Le décès de Gaëlle m'a rappelé des souvenirs.... 

 

 

Je n'aime pas ça, dit-il en faisant glisser l'instrument sur ma peau, dans la gelée visqueuse.
Il arrête et clique. Agrandit l'image. On dirait une carte d'état major un peu chargée. Enfin, telles que j'imagine les cartes d'état major.
Me montre la masse, là. Mais il vaut mieux faire une radio, plus fiable. Sans tarder.
Il contacte son collègue pour un rendez-vous. Dans deux jours. Et ne vous tracassez pas.
 
Le collègue n'est pas causant. Il me regarde fixement et dit : "c'est vascularisé. Vous voyez, là."
Je vois. Mais quoi ?
Il répète : "c'est vascularisé", comme s'il s'excusait.
Je sens qu'il y a probablement quelque chose à comprendre et une limace froide glisse dans mon estomac avant que le sens ne me parvienne.
Voilà, ce n'est pas un kyste, un truc superflu, exogène, qu'on enlève.
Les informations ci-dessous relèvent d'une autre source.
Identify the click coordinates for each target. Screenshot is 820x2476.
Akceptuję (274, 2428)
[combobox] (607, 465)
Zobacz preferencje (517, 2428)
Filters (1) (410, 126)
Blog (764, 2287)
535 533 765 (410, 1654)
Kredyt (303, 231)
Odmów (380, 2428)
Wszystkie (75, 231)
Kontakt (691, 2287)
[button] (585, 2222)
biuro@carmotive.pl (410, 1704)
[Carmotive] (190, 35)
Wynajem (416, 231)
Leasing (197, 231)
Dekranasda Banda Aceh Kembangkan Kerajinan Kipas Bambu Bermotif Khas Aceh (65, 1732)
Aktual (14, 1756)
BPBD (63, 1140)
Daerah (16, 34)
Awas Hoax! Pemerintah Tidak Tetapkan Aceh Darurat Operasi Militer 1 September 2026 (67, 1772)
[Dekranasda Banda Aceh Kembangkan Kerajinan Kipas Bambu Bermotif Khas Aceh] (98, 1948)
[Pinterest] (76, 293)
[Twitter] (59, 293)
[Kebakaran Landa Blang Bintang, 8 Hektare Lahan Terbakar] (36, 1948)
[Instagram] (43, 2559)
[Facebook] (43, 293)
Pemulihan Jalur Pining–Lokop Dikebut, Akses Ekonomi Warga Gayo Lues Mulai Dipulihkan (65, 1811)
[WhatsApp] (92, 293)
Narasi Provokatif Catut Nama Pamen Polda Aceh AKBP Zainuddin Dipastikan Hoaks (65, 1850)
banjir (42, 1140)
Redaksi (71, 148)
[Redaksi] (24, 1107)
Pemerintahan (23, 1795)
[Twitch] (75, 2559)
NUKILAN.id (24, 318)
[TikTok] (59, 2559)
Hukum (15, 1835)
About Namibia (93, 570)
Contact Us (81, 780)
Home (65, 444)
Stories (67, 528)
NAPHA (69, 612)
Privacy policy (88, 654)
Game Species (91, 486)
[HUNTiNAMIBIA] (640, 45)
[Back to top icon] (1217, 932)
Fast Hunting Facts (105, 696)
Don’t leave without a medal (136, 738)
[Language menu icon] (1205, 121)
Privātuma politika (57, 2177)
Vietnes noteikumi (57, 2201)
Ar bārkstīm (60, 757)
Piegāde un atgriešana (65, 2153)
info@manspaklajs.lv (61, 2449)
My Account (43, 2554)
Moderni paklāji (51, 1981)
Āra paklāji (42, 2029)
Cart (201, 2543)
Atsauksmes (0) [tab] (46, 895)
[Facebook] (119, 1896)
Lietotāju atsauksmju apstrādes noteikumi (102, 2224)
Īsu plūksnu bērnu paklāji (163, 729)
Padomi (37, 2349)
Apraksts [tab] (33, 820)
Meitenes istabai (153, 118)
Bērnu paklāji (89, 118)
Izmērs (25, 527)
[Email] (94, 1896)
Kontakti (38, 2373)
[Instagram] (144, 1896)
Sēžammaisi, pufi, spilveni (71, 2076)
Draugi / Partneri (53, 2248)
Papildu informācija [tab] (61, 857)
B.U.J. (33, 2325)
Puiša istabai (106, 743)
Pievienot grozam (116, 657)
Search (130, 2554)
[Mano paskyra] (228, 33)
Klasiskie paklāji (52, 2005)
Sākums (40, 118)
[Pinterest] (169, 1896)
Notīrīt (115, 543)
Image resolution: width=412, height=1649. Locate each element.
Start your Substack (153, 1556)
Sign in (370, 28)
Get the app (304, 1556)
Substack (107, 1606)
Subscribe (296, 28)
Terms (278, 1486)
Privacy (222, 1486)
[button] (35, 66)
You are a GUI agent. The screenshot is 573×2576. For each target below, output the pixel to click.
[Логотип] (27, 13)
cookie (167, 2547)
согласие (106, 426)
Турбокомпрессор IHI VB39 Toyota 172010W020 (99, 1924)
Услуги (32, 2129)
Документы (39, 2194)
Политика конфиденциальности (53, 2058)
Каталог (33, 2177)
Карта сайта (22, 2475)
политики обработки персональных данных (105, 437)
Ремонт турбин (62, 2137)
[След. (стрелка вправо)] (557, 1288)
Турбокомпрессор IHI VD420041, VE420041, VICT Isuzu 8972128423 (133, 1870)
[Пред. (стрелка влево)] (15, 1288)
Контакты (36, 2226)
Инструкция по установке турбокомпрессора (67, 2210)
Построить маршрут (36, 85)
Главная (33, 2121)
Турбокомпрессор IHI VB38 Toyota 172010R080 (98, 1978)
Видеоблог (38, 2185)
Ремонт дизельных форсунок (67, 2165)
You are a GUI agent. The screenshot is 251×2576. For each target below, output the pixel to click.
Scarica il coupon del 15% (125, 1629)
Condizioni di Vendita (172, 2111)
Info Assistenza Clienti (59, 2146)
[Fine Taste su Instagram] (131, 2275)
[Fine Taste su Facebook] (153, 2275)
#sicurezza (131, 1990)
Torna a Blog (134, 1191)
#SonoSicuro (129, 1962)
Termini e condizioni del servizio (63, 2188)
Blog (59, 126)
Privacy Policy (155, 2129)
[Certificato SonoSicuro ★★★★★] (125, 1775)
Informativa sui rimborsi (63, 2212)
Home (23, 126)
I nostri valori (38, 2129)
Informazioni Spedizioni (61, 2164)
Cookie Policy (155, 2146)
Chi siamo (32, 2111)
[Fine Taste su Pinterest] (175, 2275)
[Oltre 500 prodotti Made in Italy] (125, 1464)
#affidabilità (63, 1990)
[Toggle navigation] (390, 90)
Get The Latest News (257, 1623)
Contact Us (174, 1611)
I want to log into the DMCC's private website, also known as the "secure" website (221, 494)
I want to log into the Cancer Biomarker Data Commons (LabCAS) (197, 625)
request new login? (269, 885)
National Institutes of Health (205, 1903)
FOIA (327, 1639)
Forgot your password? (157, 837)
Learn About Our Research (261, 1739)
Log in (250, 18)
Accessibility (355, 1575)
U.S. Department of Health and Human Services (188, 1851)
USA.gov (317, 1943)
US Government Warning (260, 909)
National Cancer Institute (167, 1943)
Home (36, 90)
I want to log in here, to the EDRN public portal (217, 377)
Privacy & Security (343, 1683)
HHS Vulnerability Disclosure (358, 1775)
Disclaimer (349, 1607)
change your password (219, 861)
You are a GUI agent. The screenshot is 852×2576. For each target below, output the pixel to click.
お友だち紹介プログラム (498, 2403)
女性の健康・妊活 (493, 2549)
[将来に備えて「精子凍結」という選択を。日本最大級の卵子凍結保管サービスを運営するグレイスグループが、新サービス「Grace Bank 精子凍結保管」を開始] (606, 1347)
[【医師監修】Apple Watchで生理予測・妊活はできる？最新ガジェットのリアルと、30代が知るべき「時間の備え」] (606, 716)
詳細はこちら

C'est vascularisé .
Je le nourris de mon sang. Comme un bébé.
Des fois on a un enfant.
Des fois on a un cancer.
Mauvaise pioche.
Dans la salle d'attente, des gens gris. Une femme a les yeux rouges.
Je prends un magazine en attendant qu'on m'appelle à la caisse. La mode est jolie, cette année.
Le temps est lisse et glisse sans à-coups, comme saturé d'anesthésiant .
J'entends mon nom. Je me lève et vais régler ; une immense absence stagne dans ma tête.
Je sors.
Et on fait quoi maintenant ?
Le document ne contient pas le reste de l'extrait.